EXTRAIT FOURNI:
Lettre de Galina Bandajevskaya au Président Loukachenko

 

08. 02. 2005

 


 

 

 

Au Président de la République du Bélarus

Alexandre Loukachenko

Minsk

rue Karl Marx, 38

 

de la part de Bandajevskaya G.S.

22014 Minsk, rue Chougaïéva 3/1, appt.4

 

                                                                       Minsk, le 8 février 2005

 

 

Honoré Alexandre Grigoriévitch !

 

            Voilà 5 ans que je m’adresse à vous personnellement au sujet de l’affaire de mon mari, Youri Ivanovitch Bandajevski, avec l’espoir de trouver en la personne du Président de mon pays un défenseur des droits de l’homme. Cependant votre administration ne m’a jamais fait l’hommage de pouvoir être entendue par vous, honoré Alexandre Grigoriévitch. J’aimerais croire que cette lettre sera lue par vous personnellement.

            A la télévision je vous ai entendu admonester vos subordonnés, leur reprochant d’utiliser trop souvent votre nom comme un drapeau, comme une couverture lorsqu’il faut prendre des décisions. Aussi ai-je décidé de vous informer de la façon dont sont violés les droits de l’homme, garantis par la Constitution du Bélarus et dont, en tant que Président, vous êtes le garant, dans l’affaire de mon mari Y.Bandajevski.

            Youri Ivanovitch Bandajevski a été arrêté par les forces de l’ordre le 13 juillet 1999. Sur mandat du Procureur général on lui a appliqué la mesure de détention préventive de 30 jours prévue par le Décret du Président de la République du Bélarus N°21 du 21 octobre 1997 « Des mesures d’urgence dans la lutte contre le terrorisme et autres crimes violents particulièrement dangereux ». Je voudrais souligner que Bandajevski Y.I. était soupçonné du délit prévu à l’article 430 ch.2 du Code pénal de la République du Bélarus : « Corruption passive », ce dont témoigne l’acte d’accusation. Ce délit n’a rien à voir ni avec le terrorisme ni avec tout autre crime violent et particulièrement dangereux.

Partie d'un fichier de données
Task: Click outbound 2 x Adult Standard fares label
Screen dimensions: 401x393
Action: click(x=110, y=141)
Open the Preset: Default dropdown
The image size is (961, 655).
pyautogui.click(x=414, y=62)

CONSIGNE DE TRAVAIL:
Réécrivez le passage de la lettre situé entre « A la télévision » et « mon mari Y.Bandajevski. », bornes incluses, en remplaçant « drapeau » par « étendard ». Les lignes n'ont aucun rôle dans cet exercice.

RÉSULTAT OBTENU:
A la télévision je vous ai entendu admonester vos subordonnés, leur reprochant d’utiliser trop souvent votre nom comme un étendard, comme une couverture lorsqu’il faut prendre des décisions. Aussi ai-je décidé de vous informer de la façon dont sont violés les droits de l’homme, garantis par la Constitution du Bélarus et dont, en tant que Président, vous êtes le garant, dans l’affaire de mon mari Y.Bandajevski.